The Story of George Harrison’s Downward Turn on ‘Dark Horse’
Produced during a particularly turbulent period of George Harrison's life, Dark Horse marked the beginning of a '70s-era downward turn for the ex-Beatle that was as sudden as it was complete and surprising.
After all, this all-star project – released on Dec. 9, 1974, and reissued in 2014 – followed a pair of bestselling, mind-changing solo studio efforts. Only just coming into his own after the Beatles' split in 1970, Harrison made a stirring early case for his own emerging skills as a songwriter and performing artist.
He started by topping both the U.S. and U.K. charts with 1970's triple-album triumph All Things Must Pass, and had similar success with 1973's Living in the Material World. In between, Harrison staged a celebrated benefit concert for Bangladesh. Plus, he released four consecutive Top 25 Billboard hits, including a pair of No. 1 songs in "My Sweet Lord" and "Give Me Love."
But Dark Horse barely cracked the Top 5 in the U.S., and didn't chart at all in the U.K. Its lead single, the title track, stalled at No. 15. The tour in support of the album – staged with co-headliner Ravi Shankar, and performed with a voice ravaged by deadline demands for the new album – was a controversial misfire.
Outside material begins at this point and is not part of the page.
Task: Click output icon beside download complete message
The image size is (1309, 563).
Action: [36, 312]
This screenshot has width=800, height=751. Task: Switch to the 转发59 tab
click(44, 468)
Meanwhile, Harrison's private and professional lives were in shambles. His marriage to Pattie Boyd was over, and the Beatles' business arrangement with Apple Corps had devolved into a tangled mess of legal proceedings and musical backbiting. Harrison was furiously trying to start his own label, also to be called Dark Horse, even while faltering badly in the faith that had always sustained him.
The result is an uneven record shot through with doubt. Failed friendships ("Bye Bye Love"), lost loves ("Maya Love") and disappearing dreams ("So Sad") run like a theme throughout Dark Horse, only mitigated by a few moments of rueful humor ("Simply Shady"). Put simply, it's largely a downer – and Harrison's longtime fans stayed away in droves.
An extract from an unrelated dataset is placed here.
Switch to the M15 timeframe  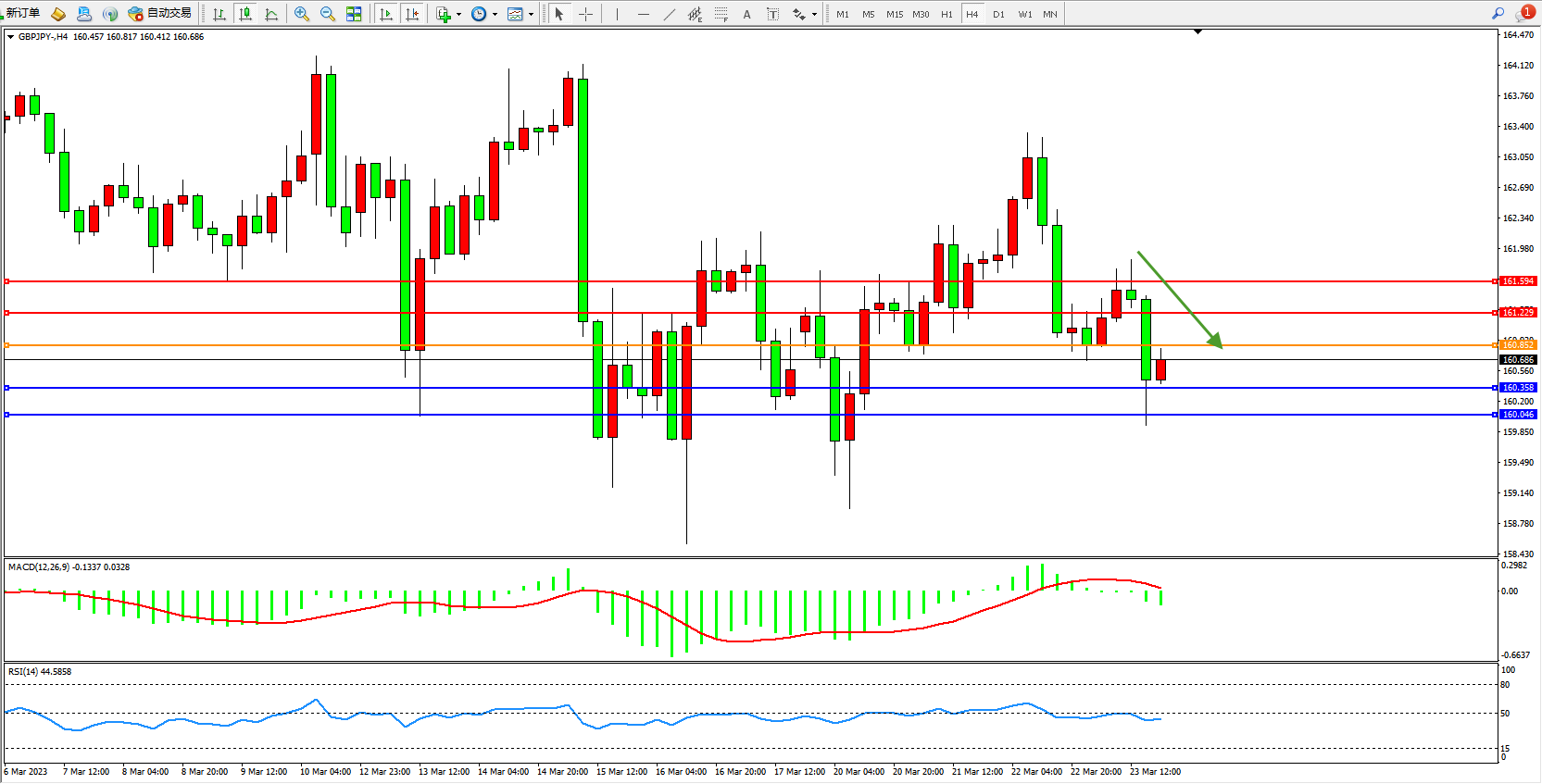coord(894,14)
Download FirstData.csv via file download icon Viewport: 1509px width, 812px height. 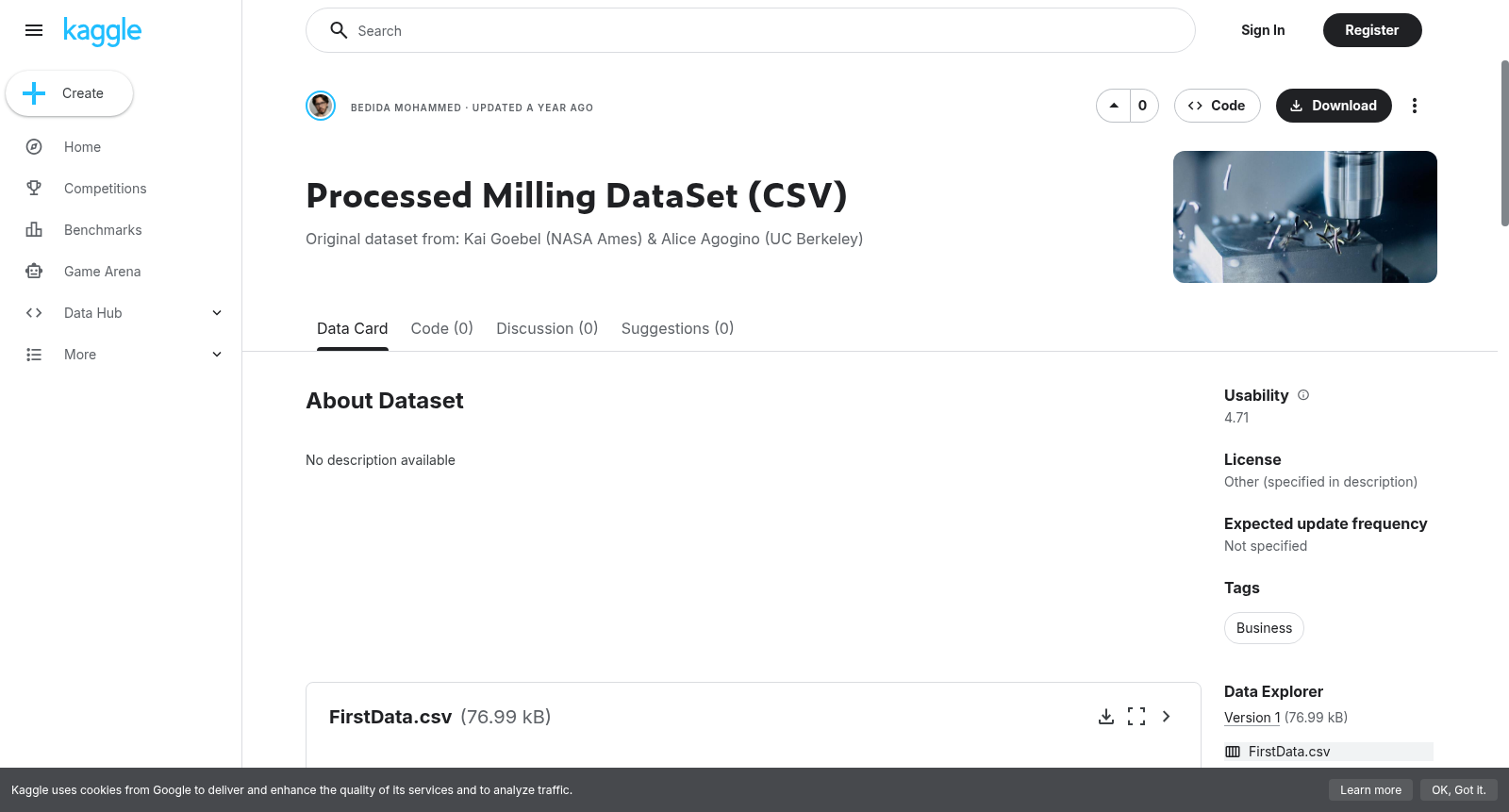tap(1106, 717)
Listen to George Harrison Perform 'So Sad'
Dark Horse, like its predecessors, is stuffed with recognizable talent – including former cohort Ringo Starr, Beatles collaborator Billy Preston, Jim Keltner, Gary Wright and Ron Wood of the Rolling Stones – and together they help Harrison confidently blend measures of funk, soul and gospel ("Far East Man," "It Is 'He'") into his patented brand of reflective pop. But even "Ding Dong, Ding Dong," his attempt at writing a holiday classic, ends up taking on a strikingly dark undertone. Lyrics like "ring out the old, ring in the new" collide with an overall feeling of doom as Harrison weathered a season of loss.
Then there's "Bye Bye Love," his flinty reworking of the old Everly Brothers hit. Harrison added a series of biting new lyrics that specifically referenced Boyd leaving him for Eric Clapton. Nowhere does Harrison get closer to the incisive, bare-knuckled anger so long associated with his bandmate John Lennon or further away from his own carefully curated image as a more spiritual figure within the Beatles' larger dynamic.
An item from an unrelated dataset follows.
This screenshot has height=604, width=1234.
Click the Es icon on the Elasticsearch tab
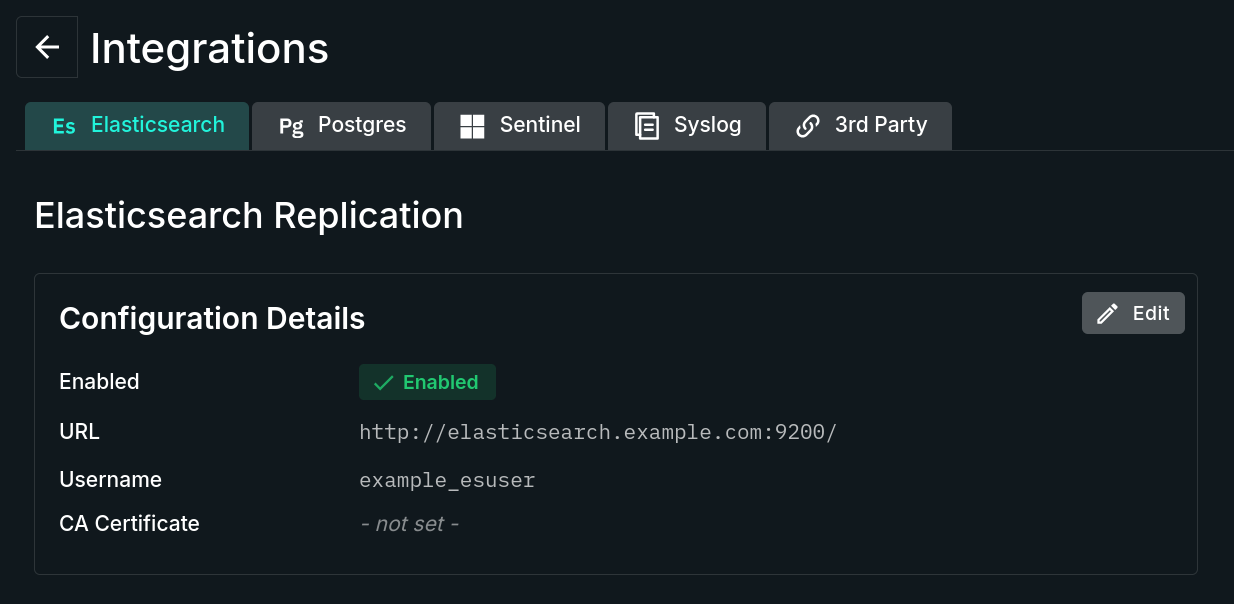pyautogui.click(x=64, y=125)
Eventually, things would turn around – at least personally. He cleaned up, married again, moved on. Unfortunately, however, Harrison wouldn't extricate himself completely from Apple until after 1975's Extra Texture had arrived, and by then his commercial fortunes had completely turned. That album barely crept into the Billboard Top 10, and Harrison managed only one more such success over the course of his career before he died on Nov. 29, 2001.
With Dark Horse, it seemed the Beatles' dark horse began to fall behind for good. He'd finally chart two more Top Five solo songs, but not until well after the '70s had drawn to a merciful close.